Private investable financial assets reach $22t at end-2018
The growth rate of investable financial assets held by Chinese individuals slowed to 8 percent in 2018 due to a challenging economic background, a report revealed on Monday. However, analysts forecast that it would soon rebound once the government stimulus efforts kick in.
As of the end of 2018, China's private investable financial assets reached 147 trillion yuan ($21.89 trillion) with 1.67 million high net worth individuals (HNIs) having investable financial assets of more than 6 million yuan, according to a report on China's private banking market released jointly by China Construction Bank and Boston Consulting Group (BCG).
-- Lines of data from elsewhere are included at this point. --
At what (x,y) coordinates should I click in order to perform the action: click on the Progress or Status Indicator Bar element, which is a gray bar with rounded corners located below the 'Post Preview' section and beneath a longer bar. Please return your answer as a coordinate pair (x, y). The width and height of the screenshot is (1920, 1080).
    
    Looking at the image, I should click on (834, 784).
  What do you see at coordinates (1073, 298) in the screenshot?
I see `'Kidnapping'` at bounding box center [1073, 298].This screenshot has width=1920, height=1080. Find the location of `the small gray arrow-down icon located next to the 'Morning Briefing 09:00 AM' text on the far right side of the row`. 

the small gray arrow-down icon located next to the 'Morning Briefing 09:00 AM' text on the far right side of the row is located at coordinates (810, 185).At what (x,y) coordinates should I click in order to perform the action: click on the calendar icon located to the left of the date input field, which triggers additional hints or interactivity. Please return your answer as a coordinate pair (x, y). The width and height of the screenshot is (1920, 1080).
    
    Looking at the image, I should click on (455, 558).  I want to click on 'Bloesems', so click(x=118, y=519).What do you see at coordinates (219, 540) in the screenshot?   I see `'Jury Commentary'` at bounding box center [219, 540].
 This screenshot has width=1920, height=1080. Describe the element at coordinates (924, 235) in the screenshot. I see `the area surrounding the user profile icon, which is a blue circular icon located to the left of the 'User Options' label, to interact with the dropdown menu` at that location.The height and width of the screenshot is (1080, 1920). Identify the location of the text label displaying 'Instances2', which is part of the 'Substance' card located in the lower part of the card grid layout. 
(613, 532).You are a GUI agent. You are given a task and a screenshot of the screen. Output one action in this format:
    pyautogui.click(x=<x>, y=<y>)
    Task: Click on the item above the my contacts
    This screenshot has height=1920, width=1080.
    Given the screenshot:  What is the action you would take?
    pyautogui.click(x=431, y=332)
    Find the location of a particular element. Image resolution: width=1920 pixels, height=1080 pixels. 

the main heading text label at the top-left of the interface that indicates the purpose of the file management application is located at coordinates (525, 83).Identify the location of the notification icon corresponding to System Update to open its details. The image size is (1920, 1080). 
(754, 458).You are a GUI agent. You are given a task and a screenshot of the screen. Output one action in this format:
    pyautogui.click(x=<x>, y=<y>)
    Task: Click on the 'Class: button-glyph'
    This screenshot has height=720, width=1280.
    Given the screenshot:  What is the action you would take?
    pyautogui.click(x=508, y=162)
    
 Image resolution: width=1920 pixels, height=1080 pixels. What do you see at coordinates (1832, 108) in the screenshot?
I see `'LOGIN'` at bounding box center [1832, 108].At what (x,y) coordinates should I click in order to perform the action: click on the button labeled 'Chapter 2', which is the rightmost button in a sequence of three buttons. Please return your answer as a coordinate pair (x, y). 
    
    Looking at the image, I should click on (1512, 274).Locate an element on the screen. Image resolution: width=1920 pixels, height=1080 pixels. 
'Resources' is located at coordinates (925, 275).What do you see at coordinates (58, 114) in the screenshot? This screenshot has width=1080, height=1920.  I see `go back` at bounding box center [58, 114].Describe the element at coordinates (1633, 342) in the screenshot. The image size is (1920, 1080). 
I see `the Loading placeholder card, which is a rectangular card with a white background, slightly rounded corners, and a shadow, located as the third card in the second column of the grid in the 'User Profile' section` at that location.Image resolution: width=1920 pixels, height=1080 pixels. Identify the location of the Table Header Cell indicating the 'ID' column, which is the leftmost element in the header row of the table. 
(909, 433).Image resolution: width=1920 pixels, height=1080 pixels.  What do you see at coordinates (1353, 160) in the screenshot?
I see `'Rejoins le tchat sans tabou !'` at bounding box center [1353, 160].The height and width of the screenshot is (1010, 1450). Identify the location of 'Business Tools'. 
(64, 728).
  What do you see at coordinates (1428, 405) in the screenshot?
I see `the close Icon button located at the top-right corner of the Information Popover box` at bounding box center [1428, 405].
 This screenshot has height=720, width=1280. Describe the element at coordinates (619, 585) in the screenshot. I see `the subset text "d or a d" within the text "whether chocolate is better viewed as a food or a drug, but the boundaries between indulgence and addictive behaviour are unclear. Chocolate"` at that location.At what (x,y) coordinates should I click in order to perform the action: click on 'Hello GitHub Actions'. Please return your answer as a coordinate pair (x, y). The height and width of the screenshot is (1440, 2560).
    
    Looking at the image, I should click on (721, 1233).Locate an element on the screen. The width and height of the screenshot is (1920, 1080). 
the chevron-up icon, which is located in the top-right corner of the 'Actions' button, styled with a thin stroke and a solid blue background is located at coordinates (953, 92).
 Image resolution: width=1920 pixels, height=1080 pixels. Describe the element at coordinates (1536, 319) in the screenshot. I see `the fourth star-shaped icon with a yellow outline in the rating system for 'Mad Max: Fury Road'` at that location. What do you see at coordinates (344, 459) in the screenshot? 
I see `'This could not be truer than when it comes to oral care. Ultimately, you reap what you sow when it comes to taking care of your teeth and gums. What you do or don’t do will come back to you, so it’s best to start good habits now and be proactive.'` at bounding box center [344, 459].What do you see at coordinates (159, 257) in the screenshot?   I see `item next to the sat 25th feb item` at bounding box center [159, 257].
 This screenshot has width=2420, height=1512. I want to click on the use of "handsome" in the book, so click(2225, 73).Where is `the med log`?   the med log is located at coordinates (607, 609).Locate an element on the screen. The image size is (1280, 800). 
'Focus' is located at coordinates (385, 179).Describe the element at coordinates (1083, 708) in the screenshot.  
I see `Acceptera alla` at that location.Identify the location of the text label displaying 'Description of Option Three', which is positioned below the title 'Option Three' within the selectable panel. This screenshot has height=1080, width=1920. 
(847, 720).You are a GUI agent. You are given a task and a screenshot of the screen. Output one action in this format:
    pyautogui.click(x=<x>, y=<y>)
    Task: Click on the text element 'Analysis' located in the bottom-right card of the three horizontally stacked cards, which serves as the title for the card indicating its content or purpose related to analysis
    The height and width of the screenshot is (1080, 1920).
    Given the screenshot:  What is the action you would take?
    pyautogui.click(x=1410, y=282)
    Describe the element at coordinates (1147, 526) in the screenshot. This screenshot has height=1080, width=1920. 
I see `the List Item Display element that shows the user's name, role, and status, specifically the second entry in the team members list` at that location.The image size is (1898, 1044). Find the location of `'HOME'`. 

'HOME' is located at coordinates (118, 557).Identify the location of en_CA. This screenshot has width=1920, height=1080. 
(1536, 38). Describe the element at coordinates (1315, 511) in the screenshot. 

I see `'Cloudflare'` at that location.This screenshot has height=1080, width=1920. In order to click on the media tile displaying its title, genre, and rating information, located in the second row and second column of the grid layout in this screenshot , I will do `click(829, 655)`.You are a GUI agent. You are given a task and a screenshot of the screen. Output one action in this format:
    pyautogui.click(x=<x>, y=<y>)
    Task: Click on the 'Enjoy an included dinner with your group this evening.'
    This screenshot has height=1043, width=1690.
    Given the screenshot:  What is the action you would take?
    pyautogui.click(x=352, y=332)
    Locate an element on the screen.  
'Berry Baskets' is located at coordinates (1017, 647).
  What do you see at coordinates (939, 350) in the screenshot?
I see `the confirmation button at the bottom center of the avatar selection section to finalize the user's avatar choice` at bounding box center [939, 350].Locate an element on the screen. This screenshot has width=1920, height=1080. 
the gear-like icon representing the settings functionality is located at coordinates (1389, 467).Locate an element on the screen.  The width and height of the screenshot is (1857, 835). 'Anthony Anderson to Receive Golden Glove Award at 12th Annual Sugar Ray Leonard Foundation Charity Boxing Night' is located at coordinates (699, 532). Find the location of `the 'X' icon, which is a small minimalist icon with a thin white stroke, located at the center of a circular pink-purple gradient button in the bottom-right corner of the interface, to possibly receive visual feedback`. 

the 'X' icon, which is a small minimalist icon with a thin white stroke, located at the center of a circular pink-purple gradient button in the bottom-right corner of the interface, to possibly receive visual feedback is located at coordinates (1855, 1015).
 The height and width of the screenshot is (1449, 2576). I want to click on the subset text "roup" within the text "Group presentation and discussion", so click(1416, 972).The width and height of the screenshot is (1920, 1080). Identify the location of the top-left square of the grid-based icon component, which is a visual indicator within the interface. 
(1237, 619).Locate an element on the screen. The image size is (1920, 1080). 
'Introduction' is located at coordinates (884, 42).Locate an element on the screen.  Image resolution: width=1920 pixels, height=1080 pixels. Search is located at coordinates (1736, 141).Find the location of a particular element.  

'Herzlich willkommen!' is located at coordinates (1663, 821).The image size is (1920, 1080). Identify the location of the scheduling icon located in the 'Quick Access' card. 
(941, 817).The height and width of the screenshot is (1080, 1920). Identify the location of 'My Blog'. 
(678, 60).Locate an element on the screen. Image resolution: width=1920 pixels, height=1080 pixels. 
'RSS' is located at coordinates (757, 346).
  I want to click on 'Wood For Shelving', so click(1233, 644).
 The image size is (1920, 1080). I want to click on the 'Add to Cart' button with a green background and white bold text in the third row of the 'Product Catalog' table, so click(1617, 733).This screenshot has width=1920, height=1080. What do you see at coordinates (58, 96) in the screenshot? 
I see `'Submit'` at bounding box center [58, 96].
"The 8 percent growth was in line with last year's challenging economic background of external trading conflicts and internal industrial upgrading pressure," Tian Yun, director of the China Society of Macroeconomics Research Center, told the Global Times on Tuesday.
Beijing topped the list with an HNI rate of 78 per 10,000 people, and a total of 10 provinces and cities surpassed the threshold of 50,000 HNIs, BCG calculated. Private entrepreneurs are still the backbone of this group after 40 years of high-speed economic development amid the implementation of reform and opening-up, according to the report.
China has reduced the current value-added tax (VAT) rate of 16 percent for manufacturing and other industries to 13 percent and plans to reduce the tax burdens and social insurance contributions of enterprises by nearly 2 trillion yuan this year.
"Optimistically, the growth rate of private investable assets might rebound in the following years as China government has strengthened its efforts to stabilize economic growth with greater tax and fee reductions. More profit will remain in the private sector and create more HNIs," Tian said.